● YOUR GOAL
Search the entries below for the word "item" and copy every line where it appears.

[Opening EXERCISE DATA section]

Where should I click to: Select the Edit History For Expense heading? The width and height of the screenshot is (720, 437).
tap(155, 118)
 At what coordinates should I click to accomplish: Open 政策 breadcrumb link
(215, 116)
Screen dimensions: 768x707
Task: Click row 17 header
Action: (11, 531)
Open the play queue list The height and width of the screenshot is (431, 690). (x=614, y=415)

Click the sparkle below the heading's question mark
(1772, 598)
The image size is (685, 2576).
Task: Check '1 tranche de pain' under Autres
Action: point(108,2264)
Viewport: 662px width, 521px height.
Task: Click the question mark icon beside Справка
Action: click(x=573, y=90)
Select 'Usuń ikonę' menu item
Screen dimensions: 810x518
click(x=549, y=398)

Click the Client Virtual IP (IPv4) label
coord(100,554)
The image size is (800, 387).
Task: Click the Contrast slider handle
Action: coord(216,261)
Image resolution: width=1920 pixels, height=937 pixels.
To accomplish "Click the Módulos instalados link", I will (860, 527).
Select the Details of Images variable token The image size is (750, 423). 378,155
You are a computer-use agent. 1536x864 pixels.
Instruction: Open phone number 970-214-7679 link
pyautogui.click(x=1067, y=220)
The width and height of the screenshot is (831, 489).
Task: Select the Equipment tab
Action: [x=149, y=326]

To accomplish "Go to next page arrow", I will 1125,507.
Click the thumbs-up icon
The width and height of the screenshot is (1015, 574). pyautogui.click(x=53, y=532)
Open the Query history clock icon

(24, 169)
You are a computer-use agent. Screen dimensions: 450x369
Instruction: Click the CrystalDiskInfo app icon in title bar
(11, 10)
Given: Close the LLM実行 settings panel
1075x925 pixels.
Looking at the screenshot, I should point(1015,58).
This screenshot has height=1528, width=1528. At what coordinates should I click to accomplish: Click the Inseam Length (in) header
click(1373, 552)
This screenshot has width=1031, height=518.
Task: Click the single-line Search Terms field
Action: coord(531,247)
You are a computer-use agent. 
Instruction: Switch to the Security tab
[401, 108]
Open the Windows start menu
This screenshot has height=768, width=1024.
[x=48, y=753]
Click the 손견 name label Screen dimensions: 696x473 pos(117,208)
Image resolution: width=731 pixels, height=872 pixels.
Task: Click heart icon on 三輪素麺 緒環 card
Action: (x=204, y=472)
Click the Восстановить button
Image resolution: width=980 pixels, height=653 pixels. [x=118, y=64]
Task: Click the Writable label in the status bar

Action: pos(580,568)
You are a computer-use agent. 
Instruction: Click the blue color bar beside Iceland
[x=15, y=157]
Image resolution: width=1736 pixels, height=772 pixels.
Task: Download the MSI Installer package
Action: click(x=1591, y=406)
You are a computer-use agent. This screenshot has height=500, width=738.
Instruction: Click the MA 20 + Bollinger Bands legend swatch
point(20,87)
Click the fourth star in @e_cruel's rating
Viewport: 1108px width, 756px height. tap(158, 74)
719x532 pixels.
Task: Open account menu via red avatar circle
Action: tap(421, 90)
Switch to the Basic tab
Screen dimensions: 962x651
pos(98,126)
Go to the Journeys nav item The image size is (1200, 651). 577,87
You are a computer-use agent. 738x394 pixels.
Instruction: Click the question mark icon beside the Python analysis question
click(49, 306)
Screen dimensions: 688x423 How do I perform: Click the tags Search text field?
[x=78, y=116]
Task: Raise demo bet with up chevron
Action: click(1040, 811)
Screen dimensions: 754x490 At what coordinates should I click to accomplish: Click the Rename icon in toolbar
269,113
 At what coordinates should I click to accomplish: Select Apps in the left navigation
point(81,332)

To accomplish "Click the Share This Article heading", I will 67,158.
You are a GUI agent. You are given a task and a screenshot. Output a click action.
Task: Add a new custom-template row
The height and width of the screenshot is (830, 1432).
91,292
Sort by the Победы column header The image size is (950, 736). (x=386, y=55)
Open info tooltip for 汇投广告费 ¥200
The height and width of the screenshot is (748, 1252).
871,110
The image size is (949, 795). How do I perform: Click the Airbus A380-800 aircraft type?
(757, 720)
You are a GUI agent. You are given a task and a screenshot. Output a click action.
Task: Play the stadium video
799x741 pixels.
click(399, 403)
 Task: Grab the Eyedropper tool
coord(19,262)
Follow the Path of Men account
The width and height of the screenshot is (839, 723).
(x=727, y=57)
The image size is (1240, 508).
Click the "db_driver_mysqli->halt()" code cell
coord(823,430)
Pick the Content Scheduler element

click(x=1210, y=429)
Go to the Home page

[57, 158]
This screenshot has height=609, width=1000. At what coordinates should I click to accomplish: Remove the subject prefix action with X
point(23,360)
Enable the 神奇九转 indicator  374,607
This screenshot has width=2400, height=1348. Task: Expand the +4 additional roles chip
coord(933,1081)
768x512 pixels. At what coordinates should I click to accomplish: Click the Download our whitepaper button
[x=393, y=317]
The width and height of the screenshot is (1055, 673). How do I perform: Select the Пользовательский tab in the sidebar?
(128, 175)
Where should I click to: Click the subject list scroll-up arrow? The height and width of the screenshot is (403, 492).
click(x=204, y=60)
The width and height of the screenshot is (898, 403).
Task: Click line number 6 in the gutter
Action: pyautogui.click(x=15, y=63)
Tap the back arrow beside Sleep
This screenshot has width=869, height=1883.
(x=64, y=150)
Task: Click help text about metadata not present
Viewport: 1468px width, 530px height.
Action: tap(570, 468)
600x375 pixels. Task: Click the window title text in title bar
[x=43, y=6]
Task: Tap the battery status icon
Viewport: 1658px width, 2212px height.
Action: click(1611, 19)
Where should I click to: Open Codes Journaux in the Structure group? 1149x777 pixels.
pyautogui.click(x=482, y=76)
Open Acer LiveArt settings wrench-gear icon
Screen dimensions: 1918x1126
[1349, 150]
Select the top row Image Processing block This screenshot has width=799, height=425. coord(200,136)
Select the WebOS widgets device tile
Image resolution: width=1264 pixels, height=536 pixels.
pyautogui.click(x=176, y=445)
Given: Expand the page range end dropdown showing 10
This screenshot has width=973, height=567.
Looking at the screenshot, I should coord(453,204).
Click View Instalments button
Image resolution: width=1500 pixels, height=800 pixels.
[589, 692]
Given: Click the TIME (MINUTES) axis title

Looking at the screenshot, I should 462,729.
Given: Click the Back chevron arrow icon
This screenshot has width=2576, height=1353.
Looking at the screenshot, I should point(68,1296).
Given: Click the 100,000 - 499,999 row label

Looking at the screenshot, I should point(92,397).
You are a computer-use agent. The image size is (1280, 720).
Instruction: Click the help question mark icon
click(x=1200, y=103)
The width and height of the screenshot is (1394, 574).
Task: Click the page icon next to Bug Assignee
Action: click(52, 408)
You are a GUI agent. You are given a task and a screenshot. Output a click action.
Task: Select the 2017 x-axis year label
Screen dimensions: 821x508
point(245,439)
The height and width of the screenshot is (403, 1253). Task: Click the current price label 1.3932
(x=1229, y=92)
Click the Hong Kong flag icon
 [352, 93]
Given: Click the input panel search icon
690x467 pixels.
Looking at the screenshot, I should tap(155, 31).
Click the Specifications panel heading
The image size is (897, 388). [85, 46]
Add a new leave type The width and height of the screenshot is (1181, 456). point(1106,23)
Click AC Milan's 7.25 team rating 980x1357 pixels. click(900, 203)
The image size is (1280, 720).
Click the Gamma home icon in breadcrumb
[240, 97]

[Closing EXERCISE DATA section]

● OUTPUT OF THE EXERCISE
Select 'Usuń ikonę' menu item
Go to the Journeys nav item The image size is (1200, 651). 577,87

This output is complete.